NMI Watchdog detected LOCKUP on CPU 2 CPU 2 Modules linked in: ip_conntrack_netbios_ns xt_comment ipt_REJECT ipt_LOG xt_tcpudp xt_state ip_conntrack nfnetlink iptable_filter ip_tables x_tables ext3 jbd dm_mirror dm_multipath scsi_dh video backlight sbs power_meter hwmon i2c_ec dell_wmi wmi button battery asus_acpi acpi_memhotplug ac parport_pc lp parport i2c_i801 ide_cd e752x_edac tg3 edac_mc i2c_core serio_raw pcspkr sg tpm_tis cdrom tpm floppy shpchp tpm_bios dm_raid45 dm_message dm_region_hash dm_log dm_mod dm_mem_cache ata_piix libata ips sd_mod scsi_mod uhci_hcd ohci_hcd ehci_hcd Pid: 512, comm: scsi_eh_0 Not tainted 2.6.18-238.9.1.el5 #1 RIP: 0010:[
] [ ] __delay+0x8/0x10 RSP: 0018:ffff810327357db8 EFLAGS: 00000097 RAX: 00000000a26607b3 RBX: ffff81032717dcf8 RCX: 00000000a2653b89 RDX: 00000000000000ff RSI: ffff810037fff528 RDI: 000000000033dd3e RBP: 00000000000071bd R08: ffff8102fedd9820 R09: 0000000000000000 R10: ffff810037fff528 R11: 00000000000000d8 R12: 0000000000000001 R13: ffff810327357ea0 R14: ffff81032717d800 R15: ffff810327357e90 FS: 0000000000000000(0000) GS:ffff81010b1dce40(0000) knlGS:0000000000000000 CS: 0010 DS: 0018 ES: 0018 CR0: 000000008005003b CR2: 00000000083dac78 CR3: 0000000000201000 CR4: 00000000000006e0 Process scsi_eh_0 (pid: 512, threadinfo ffff810327356000, task ffff8102fedd9820) Stack: ffffffff8807379a ffff810037fff528 ffff81032717dcf8 ffff81032717dd50 ffffffff880760f1 000000167ad254b7 ffffffff880310d8 ffff810327189080 ffff810327189080 0000000000002003 ffffffff880773f6 ffff810327189098 Call Trace: [ ] :ips:ips_send_wait+0x81/0x96 [ ] :ips:__ips_eh_reset+0xf7/0x36e [ ] :scsi_mod:scsi_device_get+0x26/0x72 [ ] :ips:ips_eh_reset+0x1b/0x2e [ ] :scsi_mod:scsi_try_host_reset+0x4c/0xb4 [ ] :scsi_mod:scsi_eh_ready_devs+0x38e/0x493 [ ] keventd_create_kthread+0x0/0xc4 [ ] :scsi_mod:scsi_error_handler+0x323/0x4ac [ ] :scsi_mod:scsi_error_handler+0x0/0x4ac [ ] keventd_create_kthread+0x0/0xc4 [ ] kthread+0xfe/0x132 [ ] child_rip+0xa/0x11 [ ] keventd_create_kthread+0x0/0xc4 [ ] kthread+0x0/0x132 [ ] child_rip+0x0/0x11 Code: 29 c8 48 39 f8 72 f5 c3 41 54 83 3d d5 74 44 00 00 49 89 f4 Kernel panic - not syncing: nmi watchdog WARNING: at kernel/panic.c:137 panic()

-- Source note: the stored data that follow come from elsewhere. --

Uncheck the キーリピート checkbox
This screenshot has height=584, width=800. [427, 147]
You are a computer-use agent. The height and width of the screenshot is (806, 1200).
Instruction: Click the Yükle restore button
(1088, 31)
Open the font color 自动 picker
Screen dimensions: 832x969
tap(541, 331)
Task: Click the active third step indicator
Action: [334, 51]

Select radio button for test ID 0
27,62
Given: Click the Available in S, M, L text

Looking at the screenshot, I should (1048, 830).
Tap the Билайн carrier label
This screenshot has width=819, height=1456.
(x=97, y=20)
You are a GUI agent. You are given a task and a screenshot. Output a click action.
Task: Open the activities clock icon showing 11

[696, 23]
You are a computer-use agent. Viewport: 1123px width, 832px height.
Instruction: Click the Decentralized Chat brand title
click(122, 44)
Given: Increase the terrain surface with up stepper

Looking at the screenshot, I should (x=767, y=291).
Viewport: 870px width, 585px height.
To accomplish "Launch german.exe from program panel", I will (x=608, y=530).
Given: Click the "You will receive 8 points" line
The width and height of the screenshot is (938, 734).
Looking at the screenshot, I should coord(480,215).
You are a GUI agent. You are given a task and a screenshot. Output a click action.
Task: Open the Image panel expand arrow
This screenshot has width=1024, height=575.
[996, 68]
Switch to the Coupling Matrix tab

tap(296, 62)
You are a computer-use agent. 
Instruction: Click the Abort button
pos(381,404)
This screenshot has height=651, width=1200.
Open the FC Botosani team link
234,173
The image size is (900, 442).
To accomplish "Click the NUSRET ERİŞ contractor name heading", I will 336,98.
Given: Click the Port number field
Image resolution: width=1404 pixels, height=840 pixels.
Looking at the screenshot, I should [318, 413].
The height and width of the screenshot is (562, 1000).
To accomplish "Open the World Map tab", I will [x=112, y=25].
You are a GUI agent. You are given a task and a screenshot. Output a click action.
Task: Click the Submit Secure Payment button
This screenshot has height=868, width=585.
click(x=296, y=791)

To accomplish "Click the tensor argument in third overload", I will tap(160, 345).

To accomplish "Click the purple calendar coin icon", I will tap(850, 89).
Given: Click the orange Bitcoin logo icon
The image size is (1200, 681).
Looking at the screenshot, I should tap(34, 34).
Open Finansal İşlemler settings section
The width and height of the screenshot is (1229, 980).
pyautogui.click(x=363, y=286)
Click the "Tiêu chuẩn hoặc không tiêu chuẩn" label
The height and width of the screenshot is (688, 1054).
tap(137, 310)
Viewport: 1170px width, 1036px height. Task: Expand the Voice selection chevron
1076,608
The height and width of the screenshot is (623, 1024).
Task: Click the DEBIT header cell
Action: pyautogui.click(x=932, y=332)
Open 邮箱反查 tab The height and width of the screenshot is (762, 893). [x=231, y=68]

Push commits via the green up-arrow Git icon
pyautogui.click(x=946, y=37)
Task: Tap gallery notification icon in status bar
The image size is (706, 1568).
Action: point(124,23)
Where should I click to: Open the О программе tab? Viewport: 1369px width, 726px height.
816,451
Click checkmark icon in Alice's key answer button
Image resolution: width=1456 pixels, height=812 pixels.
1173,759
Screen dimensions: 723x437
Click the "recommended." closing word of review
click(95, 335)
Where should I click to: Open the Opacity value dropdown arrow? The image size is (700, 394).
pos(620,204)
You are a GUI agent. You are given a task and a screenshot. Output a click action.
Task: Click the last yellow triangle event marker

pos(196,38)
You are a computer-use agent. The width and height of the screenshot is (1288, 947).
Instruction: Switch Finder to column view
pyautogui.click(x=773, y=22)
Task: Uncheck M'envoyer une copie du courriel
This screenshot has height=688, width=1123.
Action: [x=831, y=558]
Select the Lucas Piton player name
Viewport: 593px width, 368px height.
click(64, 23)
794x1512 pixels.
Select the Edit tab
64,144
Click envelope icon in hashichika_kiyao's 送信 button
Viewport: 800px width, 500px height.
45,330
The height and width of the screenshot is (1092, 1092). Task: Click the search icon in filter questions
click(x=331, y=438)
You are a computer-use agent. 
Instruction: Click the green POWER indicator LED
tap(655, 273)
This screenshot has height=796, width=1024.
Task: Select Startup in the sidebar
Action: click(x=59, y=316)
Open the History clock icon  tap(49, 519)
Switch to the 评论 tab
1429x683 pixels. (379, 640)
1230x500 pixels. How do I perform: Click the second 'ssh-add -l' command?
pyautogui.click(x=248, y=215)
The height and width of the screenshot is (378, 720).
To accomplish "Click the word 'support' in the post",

A complicating factor here was that we couldn't see the full panic message on the console, but the customer was fortunate to have had a null modem cable around so we could set up serial console on a nearby Windows machine. Did I mention I was working remotely, a thousand miles away?
The key point is the ips driver—IBM's RAID controller—was always present at the top of the the callstack. Though a CPU lockup could be a lot of things, including heat issues, this was clearly pointing to the ServerRAID 7k component.
The fix — Updating the BIOS and the RAID controller firmware from 7.10.20 to the latest (7.12.14) seems to have fixed this entirely.The release notes don't have anything directly on point, but there are references to fixes for 64-bit systems.
I don't really know the IBM product line at all, but I can pass along the link I used to perform the update:IBM ServeRAID BIOS and Firmware Diskettes v7.12.14 for SCSI - Servers
I downloaded all five floppy images to the /tmp directory, had the customer put the first floppy in the drive, then ran
dd if=/tmp/ibm_fw1_ips_7.12.14_dos_noarch.img of=/dev/fd0 bs=9k
to write the image to the floppy (repeating for all five). There are almost for sure Windows-based tools—probably from IBM— that can do this from a PC.
The customer booted #1, and the upgrade seems to have been without incident. CentOS ran just fine after this.
What a relief.
NOTE — searching around the IBM site shows a Linux-based update package for this firmware upgrade, but I couldn't get it to work. Unlike other IBM updaters whose shell scripts were trivially fixed, this one was much more complicated and was asking for trouble. Use the floppies.
Update — six weeks later, the machine has been completely happy, so this firmware update was obviously the thing to do.